Zum Grundsteuererlass bei strukturell bedingter Ertragsminderung



Ein Grundsteuererlass gemäß § 33 Abs.1 GrStG ist unabhängig davon zu gewähren, ob die das erforderliche Ausmaß (mehr als 20 Prozent) erreichende Ertragsminderung typisch oder atypisch, strukturell oder nicht strukturell bedingt, vorübergehend oder nicht vorübergehend ist. Die Ertragsminderung ist lediglich an der tatsächlich vereinbarten oder an der üblichen Miete zu messen.

Der Sachverhalt:
Die Klägerin, eine vermögensverwaltende KG, hatte 1994 auf einem ihr gehörenden Grundstück ein Bürogebäude errichtet, das sie vollständig vermieten wollte. Das Grundstück ist zum 1.1.1995 im Ertragswertverfahren als Geschäftsgrundstück bewertet worden.

Im Jahr 1999 beantragte die Klägerin, ihr die Grundsteuer gemäß § 33 Abs.1 GrStG in Höhe eines bestimmten Teilbetrags zu erlassen, weil das Gebäude teilweise leer stehe und die Mieten für die vermieteten Flächen hinter der ortsüblichen Miete weit zurückblieben.


Das Finanzamt lehnte den Erlass ab, weil die Leerstände und niedrigen Mieten nicht durch atypische Umstände, sondern strukturell bedingt und überdies nicht vorübergehend, sondern von Dauer seien. Außerdem habe die Klägerin nicht nachgewiesen, die Vermietungsobjekte erheblich unter der üblichen Miete angeboten zu haben.


Die gegen den ablehnenden Bescheid gerichtete Klage hatte vor dem FG keinen Erfolg. Auf die Revision der Klägerin hob der BFH das abweisende Urteil auf und wies die Sache zur erneuten Verhandlung und Entscheidung an das FG zurück.


Die Gründe:
Entgegen der Auffassung des FG kann die Klägerin einen Anspruch auf den Erlass der Grundsteuer haben.

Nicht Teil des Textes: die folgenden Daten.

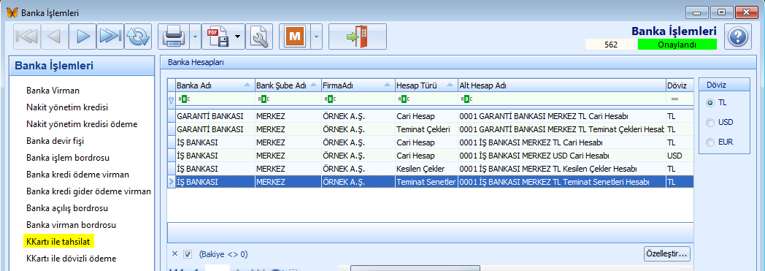The width and height of the screenshot is (765, 271).
Task: Click the Banka Adı filter input field
Action: (215, 99)
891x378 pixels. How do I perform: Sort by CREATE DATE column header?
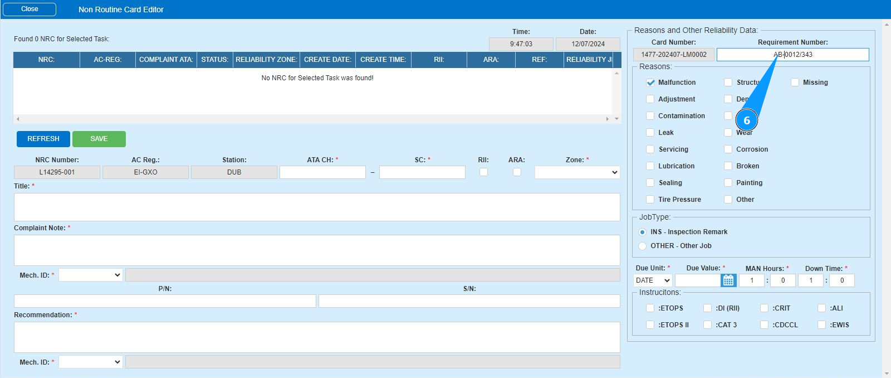pyautogui.click(x=327, y=60)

BVerwG hat Rechtsprechung geändert
Das BVerwG hat seine Rechtsprechung, wonach in Fällen strukturell bedingter Ertragsminderungen von gewisser Dauer ein Grundsteuererlass gemäß § 33 Abs.1 GrStG nicht in Betracht komme, durch Beschluss vom 24.4.2007 (Az.: BVerwG GmS-OGB 1/07) aufgegeben und sich der abweichenden Ansicht des BFH angeschlossen.


Damit sind alle Differenzierungen nach typischen oder atypischen, nach strukturell bedingten oder nicht strukturell bedingten, nach vorübergehenden oder nicht vorübergehenden Ertragsminderungen und nach den verschiedenen Möglichkeiten, diese Merkmale zu kombinieren, hinfällig. Da das FG noch von der früheren Rechtsauffassung des BVerwG ausgegangen und auch der Alternativbegründung des FG nicht zu folgen ist, wonach die Klägerin die Ertragsminderung zu vertreten habe, war die Vorentscheidung aufzuheben und die Sache an das FG zurückzuverweisen.


Die möglichen Bezugsgrößen einer etwaigen Ertragsminderung
Die tatsächlich vereinbarte Miete ist maßgebend bei zu Beginn des Erlasszeitraums (1.1. des jeweiligen Kalenderjahres) vermieteten Räumen, wenn etwa der Mieter im Verlauf dieses Zeitraums die Miete schuldig bleibt oder auszieht und ein Nachmieter nicht oder nicht sofort gefunden werden kann.


Die übliche Miete ist maßgeblich bei Räumen, die zu Beginn des Erlasszeitraums leer standen. Übliche Miete ist dabei die Miete, die für Räume gleicher oder ähnlicher Art, Lage und Ausstattung regelmäßig gezahlt wird.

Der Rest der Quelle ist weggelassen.